§ **Excerpt to read**
==============================
Huynh said the group is planning a fourth sit-in this Friday because, following their biweekly timeline, because more students have joined the movement. 

“It’s kind of our last hoorah before break, and we don’t want to lose momentum over the break,” Huynh said. “We’ve only just started to see some progress with our demands.” 


Huynh said the group is working to achieve structural change, which includes University transparency, a restorative justice program and faculty and staff training regarding what constitutes sexual misconduct and how to prevent it.

“This is about a system and (a) power imbalance,” Huynh said. “We would love to see Sarkar and Hutchinson fired, but you fire one person, and that doesn’t address the amount of faculty and staff who are guilty of sexual misconduct but just haven’t been outed yet.”

On Tuesday, UT President Gregory Fenves and Maurie McInnis, executive vice president and provost, committed to attending a student-led forum at the beginning of next semester where students can voice concerns about sexual misconduct policies and violations, according to a Coalition press release.

Huynh said they have filed an open records request with the University and will receive a summary of all misconduct violations from November 2017 until the present, but she feels this information should already be free to the public.

“You shouldn’t have to make a request,” Huynh said. “It should just be publicly available.”

The Coalition has also received about 1,300 signatures on a petition, which was published on Nov. 27 and calls for the University to hold a forum, release a report of professors guilty of misconduct and establish a restorative-justice program, among other requests.

“I became involved because I have two friends in Sarkar’s class right now,” said Lindsey Asis, a government and sustainability junior and Coalition member. “They came to me when this started unfolding about how upset they were about the whole thing. As someone who has the ability to make a difference, as someone who isn’t part of that class, … I wanted to be here for them.”

Simone Gabriela Harry, another student organizer of the third sit-in, said she became interested in the movement when she wanted to register for a class to fulfill degree requirements but realized Hutchison was the professor.

“I’m also a survivor, and I have a lot of emotional ties to this cause, so devoting myself to it has been difficult, but it’s very necessary,” said Harry, an English and black studies junior. “I have like eight papers and two exams and I don’t sleep, but this is where I need to be.”
==============================
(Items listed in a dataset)
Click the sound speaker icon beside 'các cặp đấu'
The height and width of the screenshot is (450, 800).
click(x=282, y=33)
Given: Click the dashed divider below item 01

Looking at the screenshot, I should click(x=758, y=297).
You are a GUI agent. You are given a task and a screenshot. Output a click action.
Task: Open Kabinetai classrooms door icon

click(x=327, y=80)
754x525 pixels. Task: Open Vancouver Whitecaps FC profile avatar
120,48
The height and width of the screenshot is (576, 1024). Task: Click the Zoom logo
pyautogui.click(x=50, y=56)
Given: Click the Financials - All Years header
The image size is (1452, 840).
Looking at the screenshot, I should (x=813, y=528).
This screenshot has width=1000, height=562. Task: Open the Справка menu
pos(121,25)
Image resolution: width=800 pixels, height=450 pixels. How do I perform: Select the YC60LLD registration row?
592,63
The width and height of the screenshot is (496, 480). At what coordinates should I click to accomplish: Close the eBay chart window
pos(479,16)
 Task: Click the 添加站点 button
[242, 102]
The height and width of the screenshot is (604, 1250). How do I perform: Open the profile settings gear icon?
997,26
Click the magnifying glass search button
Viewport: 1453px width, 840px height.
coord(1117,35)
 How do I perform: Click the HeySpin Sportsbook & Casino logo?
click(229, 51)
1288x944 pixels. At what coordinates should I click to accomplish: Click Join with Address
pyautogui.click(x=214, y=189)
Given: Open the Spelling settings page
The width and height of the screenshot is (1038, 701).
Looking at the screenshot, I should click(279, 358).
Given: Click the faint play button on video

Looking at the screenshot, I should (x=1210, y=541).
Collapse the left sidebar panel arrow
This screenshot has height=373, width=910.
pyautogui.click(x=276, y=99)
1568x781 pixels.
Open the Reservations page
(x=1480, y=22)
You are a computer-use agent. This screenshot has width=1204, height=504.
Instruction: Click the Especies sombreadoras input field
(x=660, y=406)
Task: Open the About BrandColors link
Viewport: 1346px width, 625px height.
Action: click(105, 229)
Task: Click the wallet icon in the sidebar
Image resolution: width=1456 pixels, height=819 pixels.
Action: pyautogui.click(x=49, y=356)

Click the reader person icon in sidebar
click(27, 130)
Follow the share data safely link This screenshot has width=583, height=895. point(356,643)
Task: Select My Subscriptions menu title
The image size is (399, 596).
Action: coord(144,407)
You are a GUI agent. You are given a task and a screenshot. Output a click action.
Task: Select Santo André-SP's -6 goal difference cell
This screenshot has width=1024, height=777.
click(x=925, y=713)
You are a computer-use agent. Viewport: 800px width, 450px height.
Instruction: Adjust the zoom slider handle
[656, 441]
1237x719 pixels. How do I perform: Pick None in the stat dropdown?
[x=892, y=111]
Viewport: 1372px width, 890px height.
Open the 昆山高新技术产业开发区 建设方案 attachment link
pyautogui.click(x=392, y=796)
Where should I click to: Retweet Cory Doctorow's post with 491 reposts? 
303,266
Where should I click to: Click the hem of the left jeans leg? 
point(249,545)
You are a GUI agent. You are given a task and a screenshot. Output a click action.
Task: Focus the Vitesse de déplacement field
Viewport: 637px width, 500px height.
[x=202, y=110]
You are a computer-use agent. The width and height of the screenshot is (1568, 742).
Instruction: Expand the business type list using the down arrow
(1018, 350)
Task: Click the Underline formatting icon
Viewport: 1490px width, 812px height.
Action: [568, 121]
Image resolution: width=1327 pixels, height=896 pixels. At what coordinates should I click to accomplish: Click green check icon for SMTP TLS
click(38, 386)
==============================
§ **Problem**
Rewrite the part of the sit-in article that opens with the words containing "On Tuesday, UT" and closes with "Coalition press release.", replacing "Tuesday" with "Wednesday". The records are separate material, apart from the sit-in article.

§ **Reply**
On Wednesday, UT President Gregory Fenves and Maurie McInnis, executive vice president and provost, committed to attending a student-led forum at the beginning of next semester where students can voice concerns about sexual misconduct policies and violations, according to a Coalition press release.